What is Hip Impingement?
Hip impingement, also known as femoroacetabular impingement (FAI) happens when the ball and socket joint between the pelvis and femur bone are not functioning properly. Specifically, when the smooth glide between the ball (femoral head) and rim of the socket (acetabulum) is impeded, it can create hip impingement. FAI is believed to be one of the leading factors of developing osteoarthritis of the hip for people under the age of 40.
The impingement may cause little to no pain at first and then gradually worsen over time. A person may start to notice pain when doing activities that flex the hips, such as sitting for an extended amount of time, tying your shoes, riding a bike, walking, running, etc. Typical symptoms of FAI are discomfort, stiffness or pain around the groin and top of the thigh. Some people may not experience pain or discomfort.
Types of FAI
There are two types of hip impingement. They include:
- Cam impingement. This occurs when the ball (femoral head) is misshapen, more like an oval than a circle, making it more likely to get pinched between the hip and socket. This type of impingement can also cause friction between the ball and rim of the socket.
- Pincer impingement. This occurs when the cup or rim of the socket (acetabulum) is misshapen and creates friction between the rim and the head or neck of the femur bone. This can happen during normal flexion movement, such as when riding a bike, walking, or sitting.
Signs and symptoms
Signs and symptoms of hip impingement may vary. Often, symptoms aren’t noticed until later in life and may gradually worsen over time. The most common symptoms of FAI include:
- Stiffness or pain in the groin or top of thigh
- Pain during flexion or bending of the hip or waist
- Pain that radiates into the side of the leg(s) or buttocks
- The pain can be stabbing or a dull ache
People who are extremely active can exhibit symptoms that become aggravated by repeated movements over a long period of time. Hip impingement is one of the leading contributors to osteoarthritis of the hip in people under 40. Over time, the wearing down of the hip joint caused by friction and impingement leads to symptoms of FAI.

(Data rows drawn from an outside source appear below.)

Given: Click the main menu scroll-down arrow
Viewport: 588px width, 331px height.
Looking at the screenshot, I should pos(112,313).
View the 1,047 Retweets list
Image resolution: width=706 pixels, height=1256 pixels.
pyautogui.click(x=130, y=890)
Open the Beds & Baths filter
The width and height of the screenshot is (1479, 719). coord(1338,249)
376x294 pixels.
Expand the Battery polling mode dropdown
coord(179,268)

Hip impingement is caused by deformities in the ball and socket of the hip joint. The deformities occur when the hip bone does not develop appropriately during childhood growing years. The deformities can create friction and impingement that cause wear and tear on the hip joint and may lead to the pain and discomfort. The specific deformities are cam impingement, pincer impingement, or a combination of both. Other causes include:
- Legg-Calve-Perthes disease is a disease where the femoral head (the ball) of the hip joint does not get enough blood and will cause the bone to die.
- Slipped capital femoral epiphysis can happen in adolescents and it is when the ball separates from the thigh bone at the upper growth plate. The disease is more common in children who are obese.

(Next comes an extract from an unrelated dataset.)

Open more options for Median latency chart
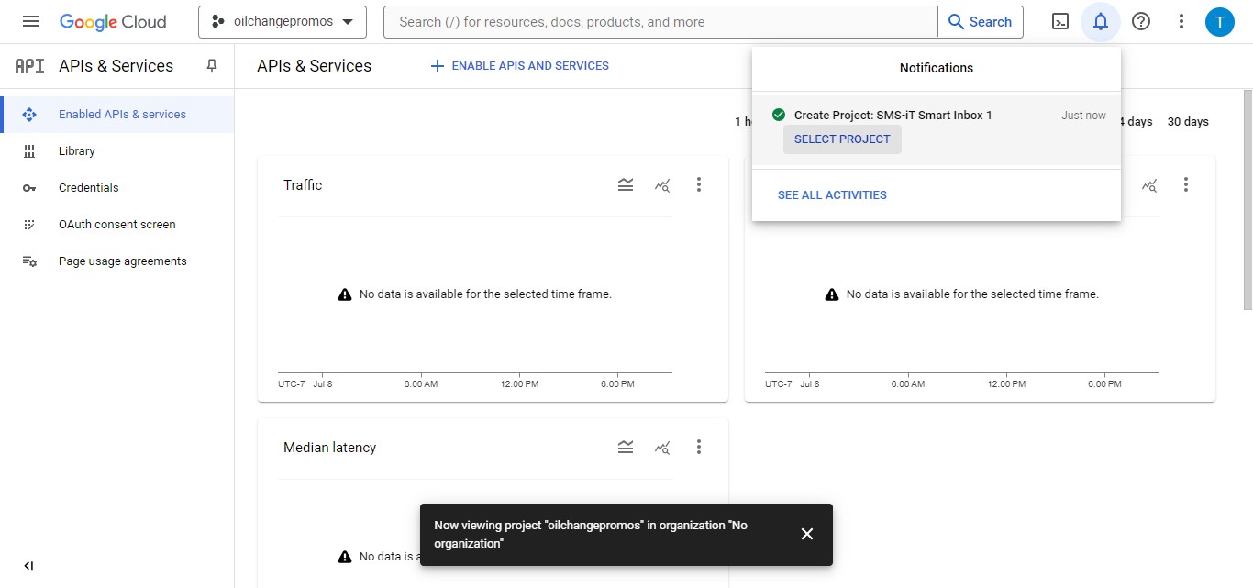The image size is (1253, 588). click(699, 448)
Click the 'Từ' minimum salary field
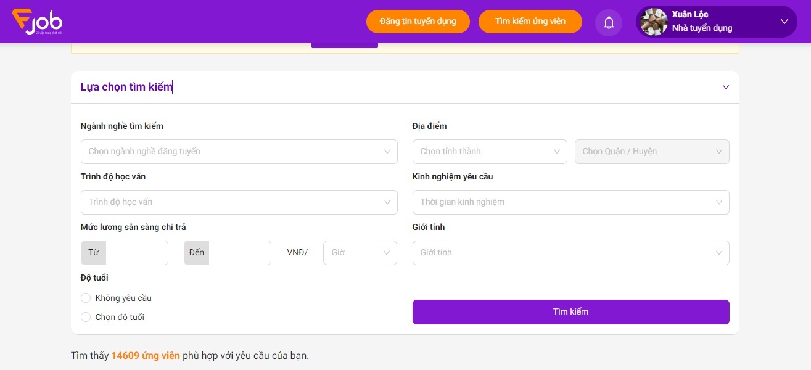 [x=137, y=252]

- Coxa vara is a condition in children where the femoral head (ball) and thigh bone do not develop at the same rate, causing deformities of the hip joint.
Hip deformities are typically thought to be present since birth, but some deformities develop over time, specifically in young athletes who do activities that require significant amounts of twisting or squatting. Other conditions that are risk factors for developing deformities are slipped capital femoral epiphysis, coxa vara, and Legg-Calve-Perthes disease.
A doctor can make a diagnosis for femoroacetabular impingement (FAI) through a physical exam, gathering a symptom history, and by using imaging tests. The imaging tests may include 1 or more of the following:
- X-rays. The electromagnetic wave passes through tissues and materials in the body and creates a digital image of the internal structures of bones, exposing any bone deformities of the hip joint area.
- Magnetic resonance imaging (MRI). This uses magnets and radio waves to produce an image of the tissues around the hip joint, showing any fraying or tearing of the cartilage.
- Computerized tomography (CT). This scan uses x-ray technology and computer processing to take cross-section images of bones, soft tissues, and blood vessels inside the body.
There are several treatment options for people who are diagnosed with femoroacetabular impingement (FAI). Treatment options include both nonsurgical and surgical options. Those options include:
- Activity modification. A doctor may recommend changing activities that could be aggravating or worsening the hip impingement. It may also be recommended to rest your hip, or to stop certain activities to allow time for the hip to heal.
- Anti-inflammatory medications. Anti-inflammatory medications may be prescribed to help reduce pain and inflammation around the hip joint.
- Physical therapy. Certain exercises can help increase range of motion in the hip, as well as work to build strength around the hip joint. Additionally, physical therapy can help to reduce stress on the damaged cartilage or surrounding tissue in the hip joint.
- Arthroscopy. Arthroscopic surgery is performed with small incisions and thin instruments. A doctor inserts an instrument with a camera into the hip area and is able to cut away or repair damaged cartilage or labrum.
- Hip replacement. If the damage to the hip is too severe, and no nonsurgical treatments or arthroscopy have been unsuccessful, a full hip replacement may be recommended.
- Experimental treatments. There have been some promising experimental treatments, using the patient’s own blood and injecting it into the hip joint to stimulate cartilage growth.